Tried some cheese today. Cooper sharp and some Wisconsin extra sharp. Took me a while to get the temp right on my propane smoker. I ended up by turning the fire on till the temp got up to around 85 then off till the temp dropped below 70. Cheese turned out pretty well. I like the cooper best. A little softer cheese.












20160320_153902.jpg



__ will8
__ Mar 20, 2016


----------



## will8 (Mar 20, 2016)

Cooper












20160320_150037.jpg



__ will8
__ Mar 20, 2016


----------



## crazymoon (Mar 21, 2016)

W8, Nice smoke on the cheese.


----------



## chef jimmyj (Mar 21, 2016)

I used to live in Harrisburg and miss Cooper big time. Can't get it in NJ stores. Have to wait for the all too infrequent trips my kids make to visit. Looks like you got the job done nicely. A Gasser can be challenging short of loading with ice and sticking to Winter cheese smokes...JJ


----------



## SmokinAl (Mar 21, 2016)

Cheese looks great!

Best thing for cheese is a sawdust burner. AMNPS burns pellets & dust. Doesn't generate much heat.
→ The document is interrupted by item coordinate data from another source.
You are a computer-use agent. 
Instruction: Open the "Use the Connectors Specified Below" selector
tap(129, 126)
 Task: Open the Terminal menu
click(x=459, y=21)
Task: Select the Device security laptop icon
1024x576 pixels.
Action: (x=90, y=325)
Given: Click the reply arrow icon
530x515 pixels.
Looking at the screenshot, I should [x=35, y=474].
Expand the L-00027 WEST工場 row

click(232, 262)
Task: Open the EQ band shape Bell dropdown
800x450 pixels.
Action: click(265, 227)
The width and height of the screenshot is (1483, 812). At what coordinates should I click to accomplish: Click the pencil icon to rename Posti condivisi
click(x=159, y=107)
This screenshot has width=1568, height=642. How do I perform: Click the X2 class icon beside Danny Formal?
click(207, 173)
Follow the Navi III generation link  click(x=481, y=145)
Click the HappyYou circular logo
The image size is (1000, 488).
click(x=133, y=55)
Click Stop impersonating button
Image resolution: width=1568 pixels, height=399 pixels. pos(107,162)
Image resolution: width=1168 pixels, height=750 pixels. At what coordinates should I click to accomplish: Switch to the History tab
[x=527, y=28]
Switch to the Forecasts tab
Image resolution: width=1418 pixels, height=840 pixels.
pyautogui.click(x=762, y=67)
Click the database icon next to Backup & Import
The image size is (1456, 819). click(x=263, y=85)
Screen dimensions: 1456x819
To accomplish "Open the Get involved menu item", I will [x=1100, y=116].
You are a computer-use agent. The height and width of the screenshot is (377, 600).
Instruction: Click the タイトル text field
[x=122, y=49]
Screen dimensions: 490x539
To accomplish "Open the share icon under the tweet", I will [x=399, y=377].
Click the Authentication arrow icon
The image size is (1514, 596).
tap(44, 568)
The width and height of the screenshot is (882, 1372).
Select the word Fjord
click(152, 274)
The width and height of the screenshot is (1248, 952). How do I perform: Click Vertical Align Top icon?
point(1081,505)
http://www.amazenproducts.com/

Al


----------



## gearjammer (Mar 24, 2016)

Good looking cheese, you are going to 

like this stuff.

Worst thing about cheese is you have

wait to eat it.

Keep on smokin'                             Ed


----------



## will8 (Mar 24, 2016)

I try a little each day and it seems to get better every day.


----------